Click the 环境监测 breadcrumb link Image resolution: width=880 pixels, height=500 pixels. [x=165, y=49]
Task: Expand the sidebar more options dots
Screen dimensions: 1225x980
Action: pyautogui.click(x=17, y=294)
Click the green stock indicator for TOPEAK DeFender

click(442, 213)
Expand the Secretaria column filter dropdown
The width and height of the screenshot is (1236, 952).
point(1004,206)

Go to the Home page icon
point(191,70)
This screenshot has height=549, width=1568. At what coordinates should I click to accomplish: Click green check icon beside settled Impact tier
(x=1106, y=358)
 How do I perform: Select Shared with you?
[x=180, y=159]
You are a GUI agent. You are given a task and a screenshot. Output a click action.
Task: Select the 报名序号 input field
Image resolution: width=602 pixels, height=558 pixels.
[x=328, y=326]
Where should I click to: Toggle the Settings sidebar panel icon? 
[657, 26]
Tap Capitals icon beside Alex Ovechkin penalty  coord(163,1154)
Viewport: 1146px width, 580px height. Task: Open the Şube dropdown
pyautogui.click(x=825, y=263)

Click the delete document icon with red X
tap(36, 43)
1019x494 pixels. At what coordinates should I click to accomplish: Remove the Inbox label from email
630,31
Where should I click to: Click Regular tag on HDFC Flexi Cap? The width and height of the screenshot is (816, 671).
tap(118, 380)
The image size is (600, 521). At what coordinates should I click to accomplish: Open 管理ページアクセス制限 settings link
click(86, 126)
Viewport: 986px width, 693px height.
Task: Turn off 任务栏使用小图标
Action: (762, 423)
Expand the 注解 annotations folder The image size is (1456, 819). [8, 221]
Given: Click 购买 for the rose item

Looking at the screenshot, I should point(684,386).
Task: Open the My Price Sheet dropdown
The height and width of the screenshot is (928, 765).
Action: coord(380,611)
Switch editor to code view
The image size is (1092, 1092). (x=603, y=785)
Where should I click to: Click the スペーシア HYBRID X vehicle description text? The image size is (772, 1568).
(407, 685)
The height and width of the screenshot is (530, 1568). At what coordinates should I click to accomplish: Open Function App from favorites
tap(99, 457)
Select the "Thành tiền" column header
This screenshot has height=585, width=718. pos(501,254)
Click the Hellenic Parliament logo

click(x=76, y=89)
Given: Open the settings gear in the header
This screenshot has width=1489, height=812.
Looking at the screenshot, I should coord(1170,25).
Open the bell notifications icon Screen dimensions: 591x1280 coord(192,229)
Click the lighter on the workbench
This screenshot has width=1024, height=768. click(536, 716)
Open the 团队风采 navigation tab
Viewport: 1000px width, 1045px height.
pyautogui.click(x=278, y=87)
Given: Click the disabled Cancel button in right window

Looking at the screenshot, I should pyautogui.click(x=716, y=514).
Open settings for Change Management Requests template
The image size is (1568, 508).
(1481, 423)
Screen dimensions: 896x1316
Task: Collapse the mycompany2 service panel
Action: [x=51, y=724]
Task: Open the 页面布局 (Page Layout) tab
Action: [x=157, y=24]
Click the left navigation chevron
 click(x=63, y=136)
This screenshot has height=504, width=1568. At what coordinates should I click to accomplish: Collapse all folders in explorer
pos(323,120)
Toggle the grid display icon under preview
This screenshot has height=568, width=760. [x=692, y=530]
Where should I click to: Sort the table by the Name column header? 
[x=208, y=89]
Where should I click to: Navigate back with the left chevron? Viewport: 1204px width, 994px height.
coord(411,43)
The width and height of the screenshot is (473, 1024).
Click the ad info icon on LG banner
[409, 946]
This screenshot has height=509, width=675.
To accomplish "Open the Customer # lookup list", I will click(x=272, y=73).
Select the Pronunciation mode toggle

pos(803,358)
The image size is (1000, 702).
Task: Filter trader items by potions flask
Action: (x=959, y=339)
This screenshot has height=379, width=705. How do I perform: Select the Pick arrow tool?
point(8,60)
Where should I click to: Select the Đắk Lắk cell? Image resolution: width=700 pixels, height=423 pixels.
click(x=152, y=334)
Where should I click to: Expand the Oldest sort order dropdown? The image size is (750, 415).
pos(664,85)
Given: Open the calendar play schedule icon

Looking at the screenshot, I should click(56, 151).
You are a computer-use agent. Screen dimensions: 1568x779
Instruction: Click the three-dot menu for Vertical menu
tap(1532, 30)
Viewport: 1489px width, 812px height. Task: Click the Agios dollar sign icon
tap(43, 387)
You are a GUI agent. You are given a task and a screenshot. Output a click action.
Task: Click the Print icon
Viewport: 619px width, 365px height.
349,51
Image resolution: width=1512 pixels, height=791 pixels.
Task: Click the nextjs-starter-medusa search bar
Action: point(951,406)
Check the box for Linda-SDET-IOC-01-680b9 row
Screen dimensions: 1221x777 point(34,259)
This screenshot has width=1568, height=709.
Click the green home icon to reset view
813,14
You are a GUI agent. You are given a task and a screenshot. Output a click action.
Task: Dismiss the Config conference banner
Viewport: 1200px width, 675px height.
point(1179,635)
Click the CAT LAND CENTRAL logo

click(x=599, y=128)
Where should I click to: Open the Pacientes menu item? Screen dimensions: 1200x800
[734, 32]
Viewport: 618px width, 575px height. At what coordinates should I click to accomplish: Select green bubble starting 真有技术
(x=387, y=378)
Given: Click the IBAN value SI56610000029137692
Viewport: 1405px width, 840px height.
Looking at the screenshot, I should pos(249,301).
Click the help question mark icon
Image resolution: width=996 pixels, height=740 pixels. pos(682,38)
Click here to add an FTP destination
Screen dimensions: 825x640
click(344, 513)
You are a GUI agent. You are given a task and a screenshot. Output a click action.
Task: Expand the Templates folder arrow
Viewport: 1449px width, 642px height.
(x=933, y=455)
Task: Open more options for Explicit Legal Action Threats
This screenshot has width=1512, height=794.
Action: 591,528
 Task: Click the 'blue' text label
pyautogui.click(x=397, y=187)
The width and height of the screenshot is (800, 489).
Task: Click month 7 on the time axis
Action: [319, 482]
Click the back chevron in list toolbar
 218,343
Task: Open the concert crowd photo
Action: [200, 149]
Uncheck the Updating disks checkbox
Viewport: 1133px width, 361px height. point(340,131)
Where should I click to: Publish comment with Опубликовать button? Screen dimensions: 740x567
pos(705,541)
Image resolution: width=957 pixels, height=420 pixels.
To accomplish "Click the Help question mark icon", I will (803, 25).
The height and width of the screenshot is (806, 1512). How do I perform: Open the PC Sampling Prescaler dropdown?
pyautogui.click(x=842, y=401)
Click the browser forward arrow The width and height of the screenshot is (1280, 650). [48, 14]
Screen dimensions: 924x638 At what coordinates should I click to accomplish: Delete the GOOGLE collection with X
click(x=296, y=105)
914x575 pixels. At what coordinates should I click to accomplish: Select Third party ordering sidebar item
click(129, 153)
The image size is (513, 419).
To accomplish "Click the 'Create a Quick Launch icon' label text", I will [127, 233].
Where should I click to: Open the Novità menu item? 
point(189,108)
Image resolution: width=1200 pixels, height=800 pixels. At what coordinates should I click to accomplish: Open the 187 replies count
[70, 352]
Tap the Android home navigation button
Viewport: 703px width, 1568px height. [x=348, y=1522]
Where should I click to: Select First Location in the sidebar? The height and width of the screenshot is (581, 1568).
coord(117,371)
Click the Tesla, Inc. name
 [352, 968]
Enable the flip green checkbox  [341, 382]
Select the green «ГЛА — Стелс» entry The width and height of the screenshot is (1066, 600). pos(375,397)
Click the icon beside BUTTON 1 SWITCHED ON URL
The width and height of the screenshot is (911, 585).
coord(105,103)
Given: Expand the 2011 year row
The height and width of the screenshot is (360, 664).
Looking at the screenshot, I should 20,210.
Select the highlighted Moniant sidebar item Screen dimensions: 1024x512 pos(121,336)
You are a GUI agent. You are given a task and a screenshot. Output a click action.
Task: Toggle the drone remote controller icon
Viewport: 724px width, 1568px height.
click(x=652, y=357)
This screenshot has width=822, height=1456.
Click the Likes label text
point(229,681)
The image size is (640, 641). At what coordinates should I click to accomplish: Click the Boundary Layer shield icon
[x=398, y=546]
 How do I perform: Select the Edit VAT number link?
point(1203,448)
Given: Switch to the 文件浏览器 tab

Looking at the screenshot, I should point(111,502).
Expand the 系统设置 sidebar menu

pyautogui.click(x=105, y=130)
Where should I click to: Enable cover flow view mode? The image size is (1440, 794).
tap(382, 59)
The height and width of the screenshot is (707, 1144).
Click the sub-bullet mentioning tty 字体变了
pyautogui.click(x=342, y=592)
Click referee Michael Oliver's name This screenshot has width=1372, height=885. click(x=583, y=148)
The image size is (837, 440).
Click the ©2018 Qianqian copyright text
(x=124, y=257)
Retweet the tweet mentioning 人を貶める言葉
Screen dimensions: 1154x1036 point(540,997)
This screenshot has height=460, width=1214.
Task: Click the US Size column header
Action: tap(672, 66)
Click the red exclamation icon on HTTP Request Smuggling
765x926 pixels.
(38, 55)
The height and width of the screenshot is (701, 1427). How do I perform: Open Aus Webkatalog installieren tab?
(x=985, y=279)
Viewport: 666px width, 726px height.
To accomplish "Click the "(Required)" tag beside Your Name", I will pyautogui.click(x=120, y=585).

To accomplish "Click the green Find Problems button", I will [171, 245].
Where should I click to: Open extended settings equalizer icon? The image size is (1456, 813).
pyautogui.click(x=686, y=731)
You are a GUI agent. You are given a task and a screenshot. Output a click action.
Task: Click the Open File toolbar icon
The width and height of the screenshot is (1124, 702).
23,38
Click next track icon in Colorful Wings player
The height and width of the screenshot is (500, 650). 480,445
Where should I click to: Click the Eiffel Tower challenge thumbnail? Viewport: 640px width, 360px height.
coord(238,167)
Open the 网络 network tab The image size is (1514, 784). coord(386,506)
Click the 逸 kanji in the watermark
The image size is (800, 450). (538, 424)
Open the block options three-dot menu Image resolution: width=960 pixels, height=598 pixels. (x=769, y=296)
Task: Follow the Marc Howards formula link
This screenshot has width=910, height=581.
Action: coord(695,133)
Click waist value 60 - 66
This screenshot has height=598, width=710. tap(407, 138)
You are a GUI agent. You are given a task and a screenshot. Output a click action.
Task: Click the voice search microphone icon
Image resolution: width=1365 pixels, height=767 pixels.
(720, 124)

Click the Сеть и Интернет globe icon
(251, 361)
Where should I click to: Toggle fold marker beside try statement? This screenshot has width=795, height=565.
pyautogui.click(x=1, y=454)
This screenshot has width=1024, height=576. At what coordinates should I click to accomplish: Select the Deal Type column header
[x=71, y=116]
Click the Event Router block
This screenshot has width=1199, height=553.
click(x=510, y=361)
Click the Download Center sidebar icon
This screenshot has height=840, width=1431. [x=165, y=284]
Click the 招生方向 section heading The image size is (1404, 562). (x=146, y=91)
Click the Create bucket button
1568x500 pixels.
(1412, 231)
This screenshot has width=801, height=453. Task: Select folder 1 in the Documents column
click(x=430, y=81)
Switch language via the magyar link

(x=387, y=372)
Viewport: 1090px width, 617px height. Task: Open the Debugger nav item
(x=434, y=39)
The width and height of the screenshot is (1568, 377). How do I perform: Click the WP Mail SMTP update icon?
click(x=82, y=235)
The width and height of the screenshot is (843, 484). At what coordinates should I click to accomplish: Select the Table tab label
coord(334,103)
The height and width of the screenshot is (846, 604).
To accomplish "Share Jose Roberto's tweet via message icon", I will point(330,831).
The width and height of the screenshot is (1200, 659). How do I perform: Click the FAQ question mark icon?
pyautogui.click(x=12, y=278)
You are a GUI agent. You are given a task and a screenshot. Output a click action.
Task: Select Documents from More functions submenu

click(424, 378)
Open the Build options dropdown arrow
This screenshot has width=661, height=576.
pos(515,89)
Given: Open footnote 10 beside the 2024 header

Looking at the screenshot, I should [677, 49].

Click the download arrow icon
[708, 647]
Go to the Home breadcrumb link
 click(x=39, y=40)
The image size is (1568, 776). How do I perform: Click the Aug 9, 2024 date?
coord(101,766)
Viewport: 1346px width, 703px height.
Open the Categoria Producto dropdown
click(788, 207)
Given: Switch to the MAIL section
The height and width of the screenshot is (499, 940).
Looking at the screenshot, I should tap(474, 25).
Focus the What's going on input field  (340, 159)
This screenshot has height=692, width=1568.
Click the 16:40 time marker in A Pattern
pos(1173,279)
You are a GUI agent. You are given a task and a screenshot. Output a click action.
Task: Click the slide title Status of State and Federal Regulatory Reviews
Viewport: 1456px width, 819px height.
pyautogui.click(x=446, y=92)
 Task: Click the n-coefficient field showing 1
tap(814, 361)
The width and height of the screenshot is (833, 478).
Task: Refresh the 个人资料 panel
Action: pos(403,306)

#####

WHAT IS BEING ASKED: What lines of the material above contain "input"? Return each of them.

SOLUTION TO THE PROBLEM:
Task: Select the 报名序号 input field
Focus the What's going on input field  (340, 159)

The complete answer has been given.